_Work request_.
Locate the line that contains "Click the Lake Level column header" in the data that follows. Copy it and every subsequent line to the end, exactly, excluding pictures.

====== Exercise data ======

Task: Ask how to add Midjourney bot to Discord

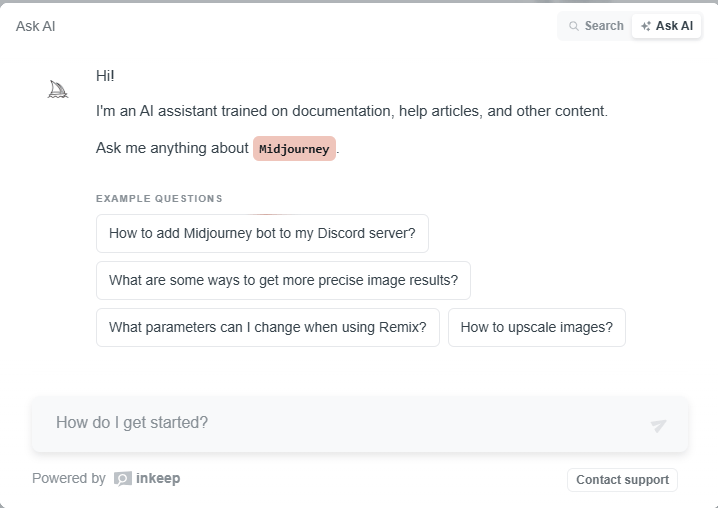Action: point(262,233)
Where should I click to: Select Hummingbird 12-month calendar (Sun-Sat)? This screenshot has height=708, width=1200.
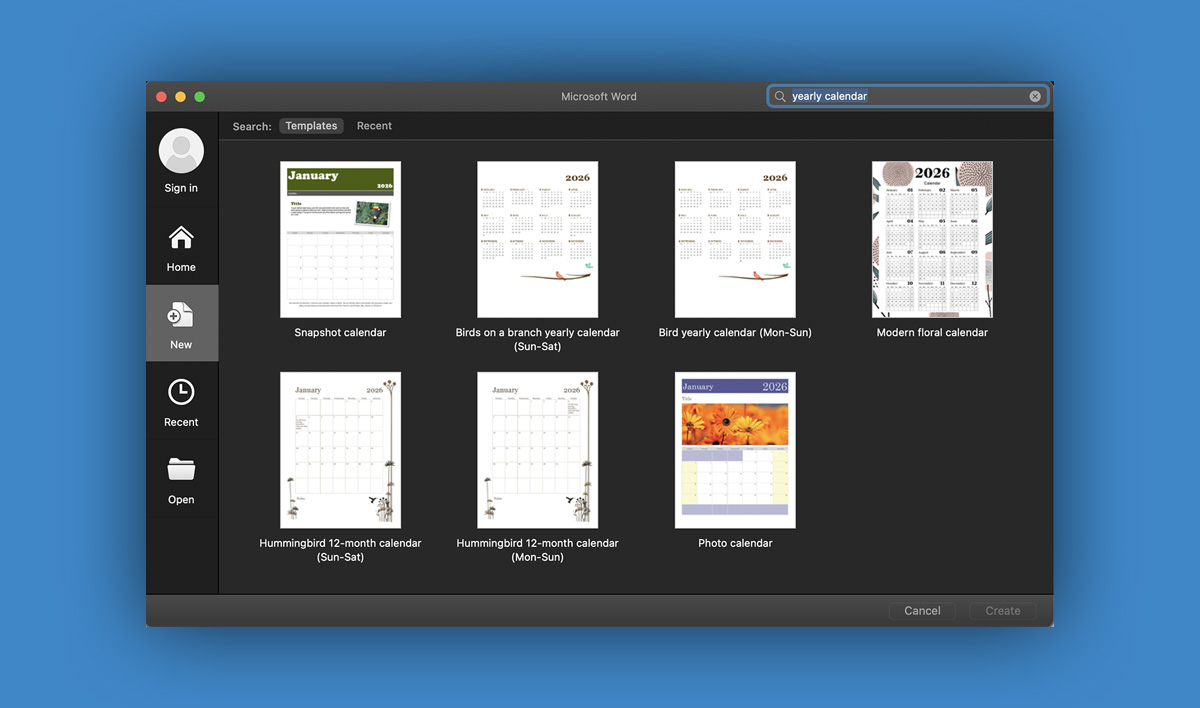(340, 449)
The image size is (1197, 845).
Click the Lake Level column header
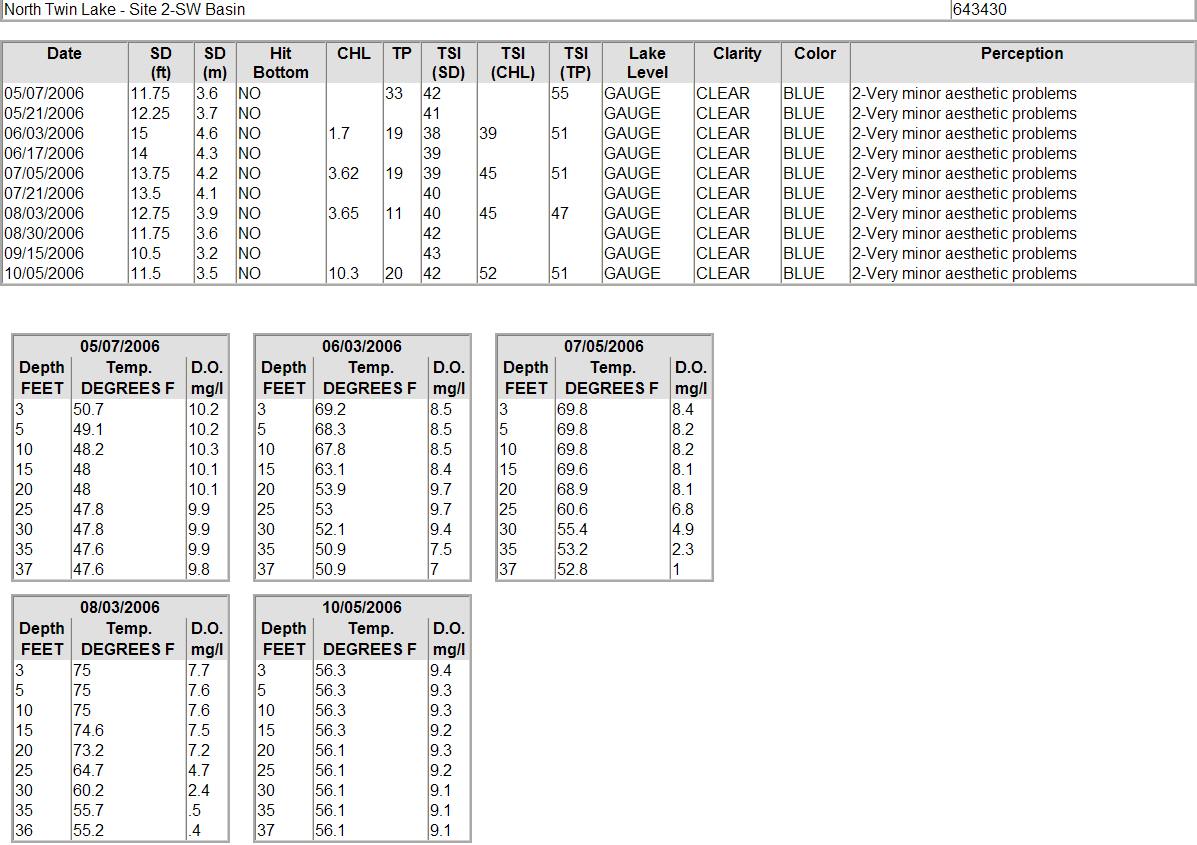coord(647,63)
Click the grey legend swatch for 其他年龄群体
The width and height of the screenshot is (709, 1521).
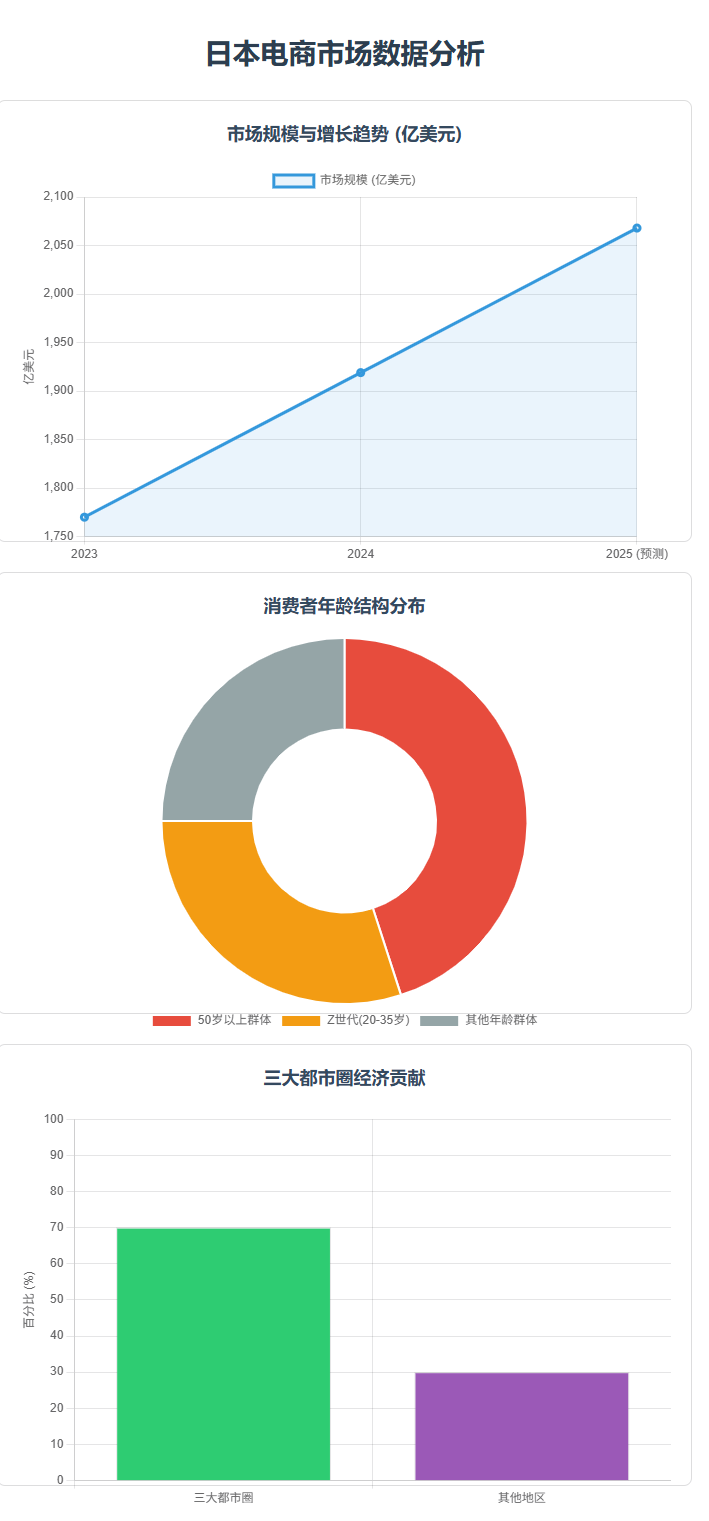pos(439,1020)
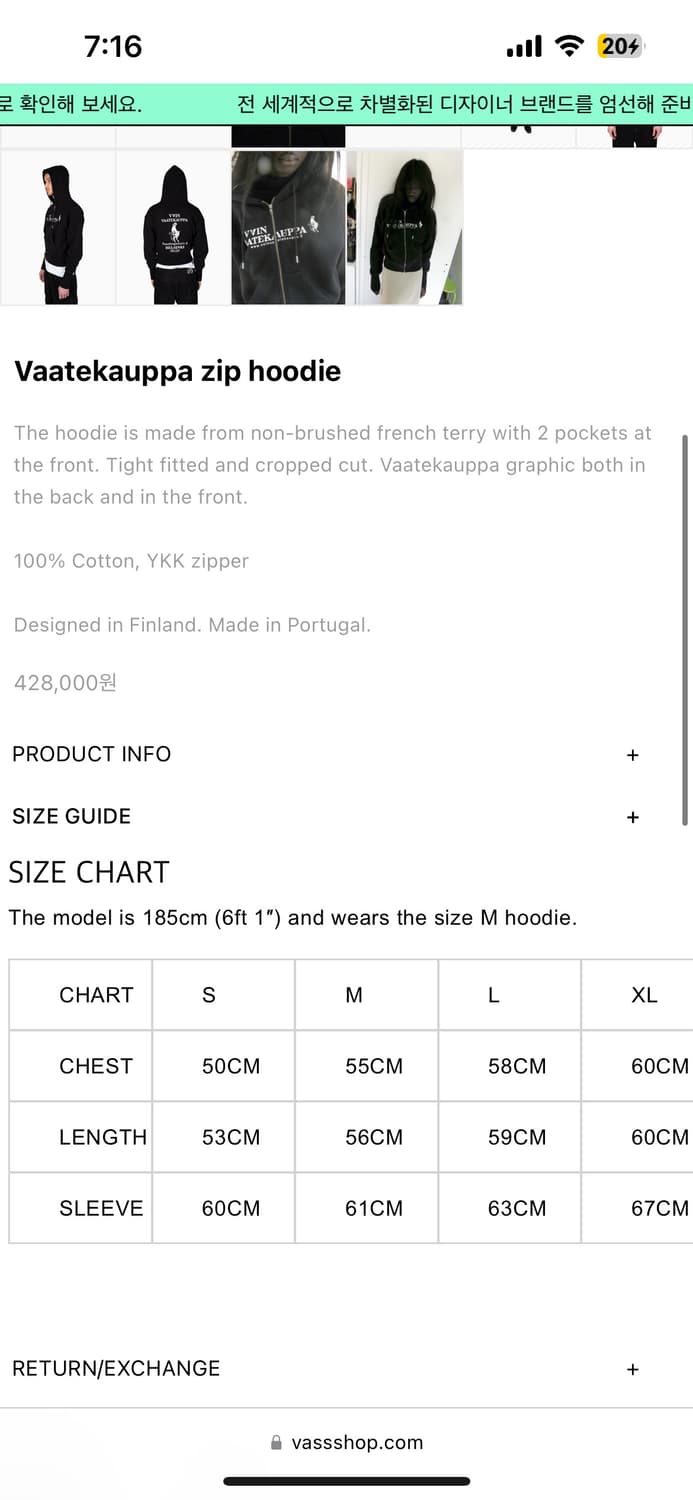Tap the Vaatekauppa zip hoodie title
Viewport: 693px width, 1500px height.
pyautogui.click(x=178, y=371)
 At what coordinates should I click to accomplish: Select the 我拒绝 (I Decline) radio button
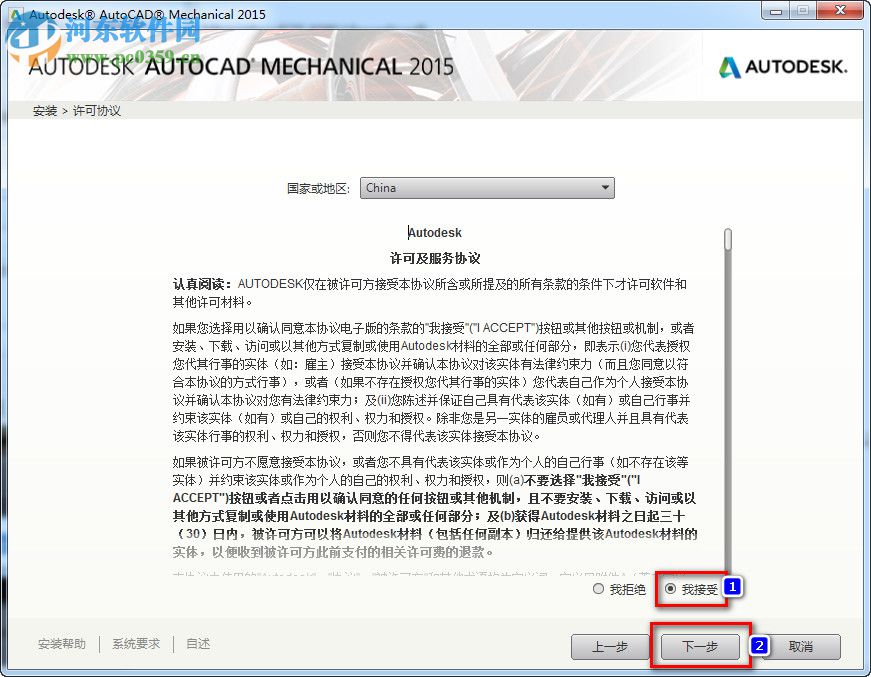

======

_Response box_.
Click the Lake Level column header
coord(647,63)
Click the grey legend swatch for 其他年龄群体
The width and height of the screenshot is (709, 1521).
pos(439,1020)
Tap the Vaatekauppa zip hoodie title
Viewport: 693px width, 1500px height.
pyautogui.click(x=178, y=371)
 At what coordinates should I click to accomplish: Select the 我拒绝 (I Decline) radio button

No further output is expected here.